■ STATED GOAL:
Copy the entries below word for word, from the line containing "The height and width of the screenshot is (819, 1456)." through the last line of the entries, both included.

■ RECORDS:
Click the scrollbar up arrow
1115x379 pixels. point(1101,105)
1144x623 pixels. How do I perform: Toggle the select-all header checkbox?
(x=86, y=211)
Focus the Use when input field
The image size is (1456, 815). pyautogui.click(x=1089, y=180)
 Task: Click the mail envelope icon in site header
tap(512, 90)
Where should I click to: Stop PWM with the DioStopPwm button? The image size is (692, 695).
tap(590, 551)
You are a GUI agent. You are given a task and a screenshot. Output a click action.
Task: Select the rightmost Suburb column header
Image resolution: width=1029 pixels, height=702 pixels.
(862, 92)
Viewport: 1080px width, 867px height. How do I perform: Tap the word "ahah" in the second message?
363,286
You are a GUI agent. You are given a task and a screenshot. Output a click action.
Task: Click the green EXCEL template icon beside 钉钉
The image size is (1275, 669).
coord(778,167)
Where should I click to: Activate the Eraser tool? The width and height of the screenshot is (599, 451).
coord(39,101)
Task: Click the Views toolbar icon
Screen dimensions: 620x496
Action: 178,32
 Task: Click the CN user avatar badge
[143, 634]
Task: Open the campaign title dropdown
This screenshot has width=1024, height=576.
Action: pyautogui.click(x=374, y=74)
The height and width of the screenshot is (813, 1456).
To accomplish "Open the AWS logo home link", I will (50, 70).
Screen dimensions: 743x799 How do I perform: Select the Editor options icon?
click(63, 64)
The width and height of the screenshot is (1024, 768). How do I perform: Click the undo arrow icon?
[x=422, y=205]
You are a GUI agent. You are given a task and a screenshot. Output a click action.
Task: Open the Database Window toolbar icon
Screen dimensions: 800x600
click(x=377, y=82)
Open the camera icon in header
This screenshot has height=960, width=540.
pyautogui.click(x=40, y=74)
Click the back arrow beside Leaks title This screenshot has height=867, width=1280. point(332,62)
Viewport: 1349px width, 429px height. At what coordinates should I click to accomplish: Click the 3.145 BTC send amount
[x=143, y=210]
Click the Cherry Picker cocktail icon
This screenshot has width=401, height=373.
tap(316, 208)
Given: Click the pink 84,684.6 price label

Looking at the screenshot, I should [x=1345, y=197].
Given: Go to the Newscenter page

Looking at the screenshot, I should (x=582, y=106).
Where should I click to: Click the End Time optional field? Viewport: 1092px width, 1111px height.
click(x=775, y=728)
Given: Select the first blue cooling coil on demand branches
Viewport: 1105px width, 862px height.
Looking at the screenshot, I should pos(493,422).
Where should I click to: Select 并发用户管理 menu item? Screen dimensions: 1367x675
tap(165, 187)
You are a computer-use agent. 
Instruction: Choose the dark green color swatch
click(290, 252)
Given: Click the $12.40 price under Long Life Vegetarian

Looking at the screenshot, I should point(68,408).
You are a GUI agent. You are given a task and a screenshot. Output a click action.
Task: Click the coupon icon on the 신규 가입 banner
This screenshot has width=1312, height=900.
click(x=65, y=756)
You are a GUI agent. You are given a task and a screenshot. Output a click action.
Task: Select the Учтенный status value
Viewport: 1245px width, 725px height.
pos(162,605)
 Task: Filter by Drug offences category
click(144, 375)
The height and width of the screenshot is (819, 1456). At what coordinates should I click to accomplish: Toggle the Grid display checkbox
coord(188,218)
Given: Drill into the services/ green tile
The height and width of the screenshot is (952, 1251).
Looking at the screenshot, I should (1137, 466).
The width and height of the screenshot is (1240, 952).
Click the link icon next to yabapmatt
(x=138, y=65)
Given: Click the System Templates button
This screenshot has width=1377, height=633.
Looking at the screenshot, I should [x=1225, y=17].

■ SOLUTION TO THIS EXERCISE:
The height and width of the screenshot is (819, 1456). At what coordinates should I click to accomplish: Toggle the Grid display checkbox
coord(188,218)
Given: Drill into the services/ green tile
The height and width of the screenshot is (952, 1251).
Looking at the screenshot, I should (1137, 466).
The width and height of the screenshot is (1240, 952).
Click the link icon next to yabapmatt
(x=138, y=65)
Given: Click the System Templates button
This screenshot has width=1377, height=633.
Looking at the screenshot, I should [x=1225, y=17].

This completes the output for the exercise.